Change "review" to "comment" in the entries that begin at the line containing "Task: Open list item titled a" and stop after the line containing "click(x=220, y=349)", leaving everything else as it is.

■ Information given
------------------------------------------------------------
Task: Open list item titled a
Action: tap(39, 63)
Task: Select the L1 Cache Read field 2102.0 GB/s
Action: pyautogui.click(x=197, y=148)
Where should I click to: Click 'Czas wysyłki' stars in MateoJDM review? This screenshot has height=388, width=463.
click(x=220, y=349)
------------------------------------------------------------
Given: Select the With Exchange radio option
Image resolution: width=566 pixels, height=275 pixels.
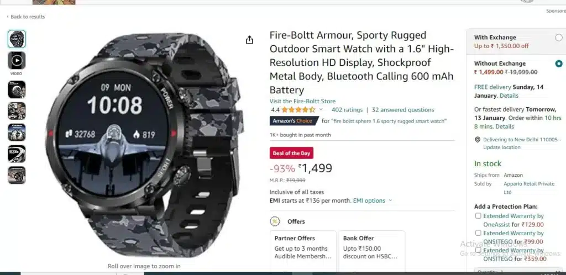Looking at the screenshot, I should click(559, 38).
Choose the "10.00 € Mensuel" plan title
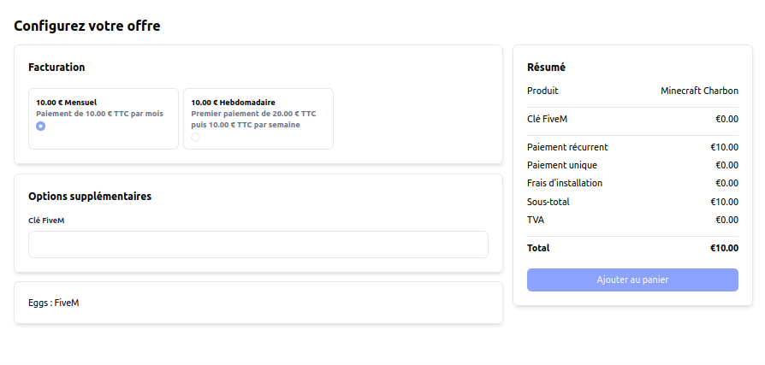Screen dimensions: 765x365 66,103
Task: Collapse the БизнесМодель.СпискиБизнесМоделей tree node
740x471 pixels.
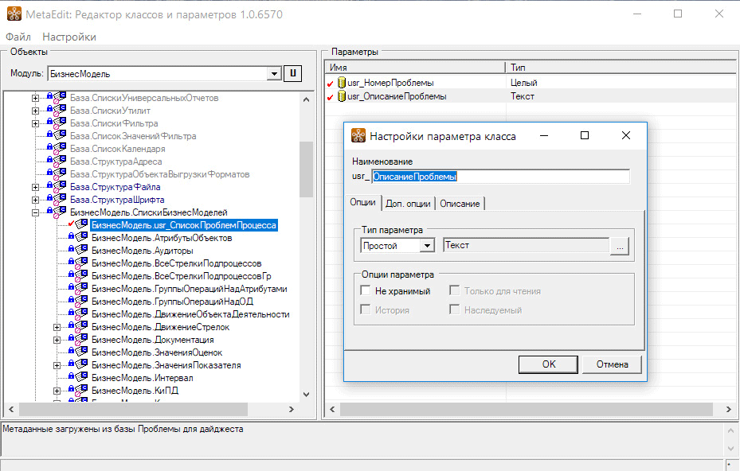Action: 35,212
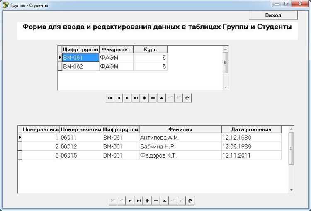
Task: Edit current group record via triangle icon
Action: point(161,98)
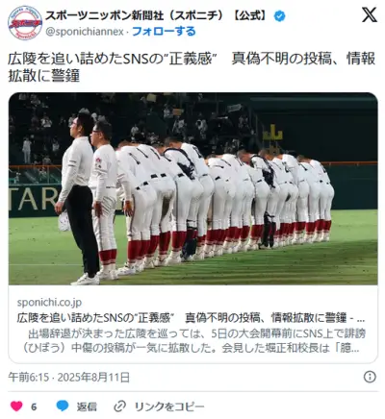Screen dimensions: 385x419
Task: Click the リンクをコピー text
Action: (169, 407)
------------------------------------------------------------
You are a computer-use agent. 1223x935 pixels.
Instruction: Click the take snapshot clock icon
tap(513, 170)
------------------------------------------------------------
■ Task solution
Task: Open list item titled a
Action: tap(39, 63)
Task: Select the L1 Cache Read field 2102.0 GB/s
Action: pyautogui.click(x=197, y=148)
Where should I click to: Click 'Czas wysyłki' stars in MateoJDM comment? This screenshot has height=388, width=463.
click(x=220, y=349)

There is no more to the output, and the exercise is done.